Okay, it doesn’t work with beer. Let’s try air.

Better, but not by much.


Standing in line at the grocery store this afternoon, I noticed a row of books. It’s part of the Great Retail Bleed, the gathering of all stores into one smear of meat, furniture, electronics and periodicals. I noticed a familiar book: mine. Two copies of the Gallery of Regrettable Food, in my local grocery store. This was good news and bad. Good: this means I’m still being sold and distributed lo these many months later, but I knew that; one of the reasons the next book has been pushed back is because the last book is still selling, Which is good. Bad: now I can’t go to that grocery store for five months, maybe more. Once I see the book somewhere, I can’t stand to go back and see it unsold. I had to make an exception for Target; can’t live without Target. (They sold the entire allotment in a week, which spared me the shame of seeing it there in perpetuity, a few sad editions with grubby dustcovers to show how it had been pawed, perused, and rejected.)

Sometimes when I find the book in a store, I autograph it and add a message pertinent to the store where it was purchased. Why not? Who doesn’t like an autographed copy?

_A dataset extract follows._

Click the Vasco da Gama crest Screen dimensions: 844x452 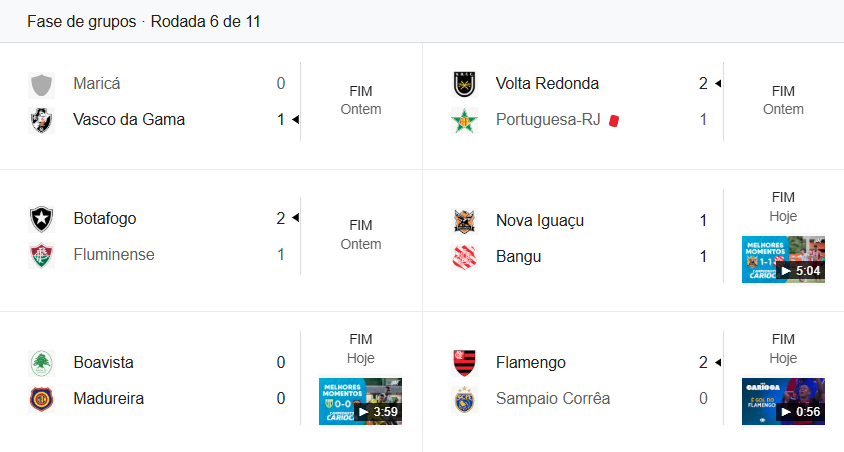pos(41,120)
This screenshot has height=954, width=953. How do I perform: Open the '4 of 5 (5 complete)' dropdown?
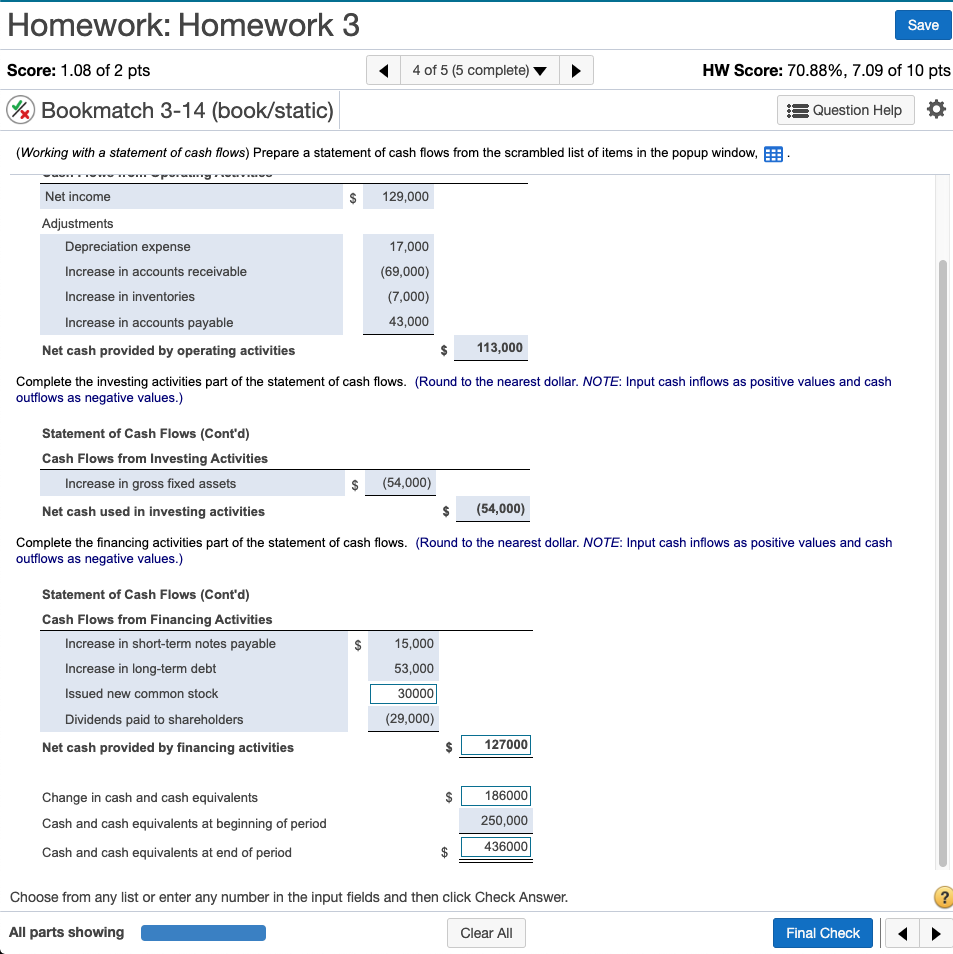(x=477, y=69)
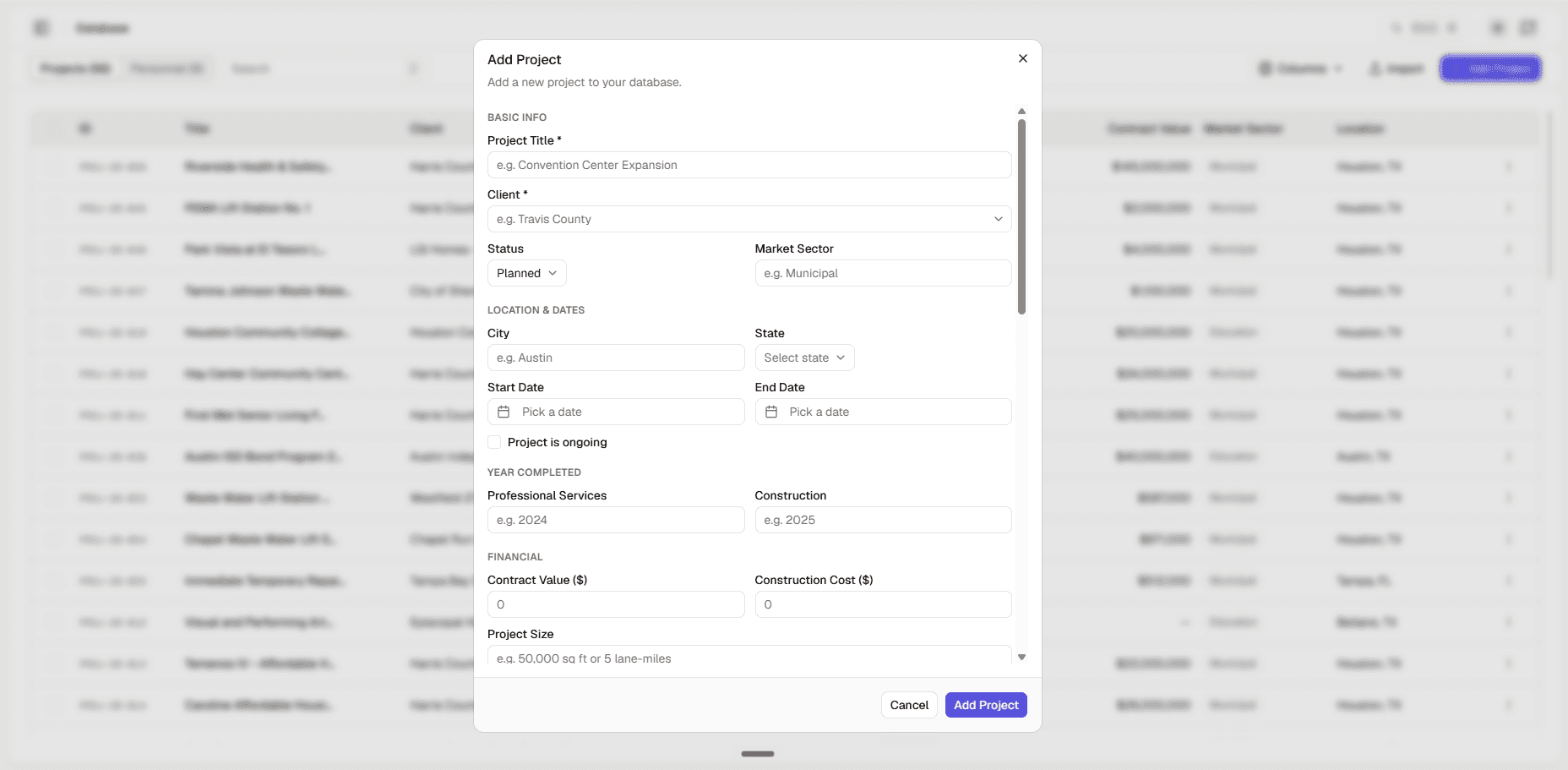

So I took the books to the store manager - a lanky fellow having a mid-aisle meeting with an equally tall stockboy. I’ve been going to this place since 1994, and he’s been working there as long as I’ve been a patron, so he probably recognized me as a regular. “Hi,” I said. “I noticed you had this book up by the register, and, well, I wrote it. I wondered if you’d mind if I autographed it.”

I could tell he thought I was absolutely daft. Sure you wrote it, fella. Sure you did. Now let me take the books, and I’ll give you a nice sucker. You like suckers? We all like suckers.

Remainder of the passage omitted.